Lawyer who leaked J.K. Rowling's pseudonym will be fined
The lawyer who represented J.K. Rowling and leaked the news about her use of a pseudonym has been reprimanded with a fine and a warning.
It was one of the publishing world’s biggest secrets: Robert Galbraith, the so-called retired military policeman-turned-author of the surprise detective novel hit, “The Cuckoo’s Calling,” was a pseudonym for none other than JK Rowling.
Now, Chris Gossage, the lawyer who represented the author and who leaked the news last July, has been reprimanded with a fine and a warning. Recent reports reveal Gossage has been fined 1,000 pounds ($1,650) and reprimanded with a written warning.
Rowling has said she was “very angry” and “disappointed” by the betrayal. "I feel very angry that my trust turned out to be misplaced," Rowling said in a statement in July. "To say that I am disappointed is an understatement."

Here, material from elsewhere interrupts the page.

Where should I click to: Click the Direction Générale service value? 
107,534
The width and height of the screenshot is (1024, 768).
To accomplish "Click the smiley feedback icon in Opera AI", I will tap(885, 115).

The novel, released last April, is about a war veteran turned detective who investigates the mysterious death of a model.
Though it garnered strong reviews, it struggled with sales, having originally sold just 1,500 copies. That is, until Gossage leaked Rowling’s identity last July and the book surged more than 5,000 places to the top of Amazon’s bestseller list.

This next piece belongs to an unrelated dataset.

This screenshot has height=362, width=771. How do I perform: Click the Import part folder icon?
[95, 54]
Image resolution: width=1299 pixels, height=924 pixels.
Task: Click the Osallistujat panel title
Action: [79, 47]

“At the time, Rowling, 48, said it had been "wonderful" to publish without hype or expectation and to get feedback under a different name even if that meant some publishers rejected her work as they had when she first touted her Harry Potter books,” The Chicago Tribune reported.
According to reports, Gossage revealed pseudonymous Galbraith’s real identity to his wife, who then told her friend Judith Callegari, who in turn tweeted the leak to journalist India Knight at the Sunday Times of London.
Gossage has since apologized and has made a donation to the Soldiers’ Charity, the group to which Rowling has said all proceeds from her book will be donated.
Fortunately for Rowling – er, Galbraith – fans, that’s not the end of the story.
On her website, Rowling said, “To those who have asked for a sequel, Robert fully intends to keep writing the series, although he will probably continue to turn down personal appearances.”
A fine ending to this real-life literary whodunit.